Passage provided
------------------------------------------------------------
The National Baseball Congress World Series is under intense scrutiny at City Hall, where city officials have convened a panel of baseball experts and are fielding calls from NBC teams around the country, City Manager Robert Layton said.

A recent audit revealed that the tournament, a Wichita institution since its founding in 1935 by Raymond “Hap” Dumont, is in financial trouble. The Wichita Wingnuts independent baseball organization, which manages the city-owned tournament, also is struggling financially and owes the city $280,000.

This week, The Eagle asked a collection of NBC veterans – including team managers, owners, two former tournament general managers and city officials – what they would do to improve the NBC World Series. These are the main ideas that emerged from those interviews:

Increase prize money

In the fifth year of a nationwide recession, most NBC teams say they don’t expect to break even playing in the annual World Series. They would just like to leave Wichita in a condition other than debt-soaked.

“Even when we’ve been in Wichita for the entire length of the tournament and won it, no matter how you cut it we cannot break even,” said Jon Dyson, general manager of the fan favorite Anchorage Glacier Pilots, a five-time champion that hasn’t been to the tournament since 2009.

“The last time we were there, we spent more than $55,000 to go,” Dyson said. “… Finishing second, we lost more than $30,000. If you could figure out a way to get us to $5,000 or $10,000 in the hole, we’d love to come back.”

Last year, perennial power Santa Barbara, Calif., lost $8,000 despite winning the tournament, manager and owner Bill Pintard said.
------------------------------------------------------------
Given information
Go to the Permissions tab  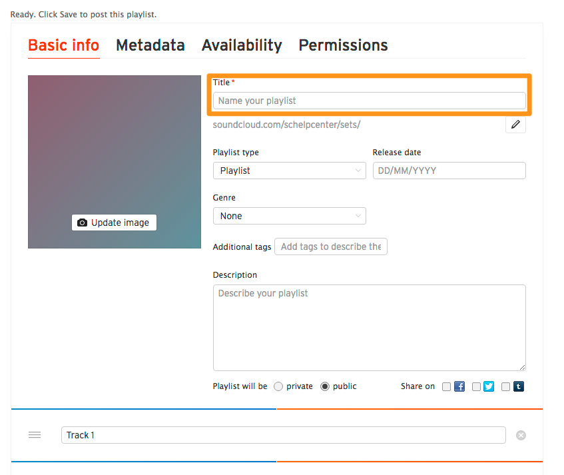pyautogui.click(x=343, y=45)
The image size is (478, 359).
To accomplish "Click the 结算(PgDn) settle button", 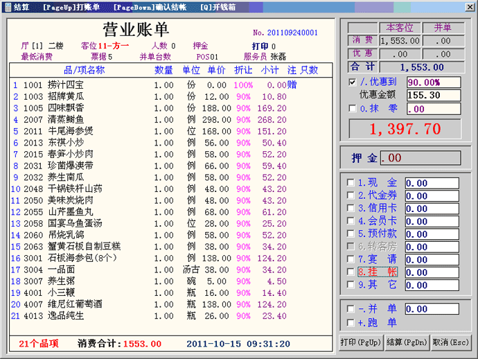I will click(407, 342).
------------------------------------------------------------
Written problem
Output, word for word, the portion of the NBC World Series article that opens with the words "Increase prize money" and closes with "other than debt-soaked.".

Result below
Increase prize money

In the fifth year of a nationwide recession, most NBC teams say they don’t expect to break even playing in the annual World Series. They would just like to leave Wichita in a condition other than debt-soaked.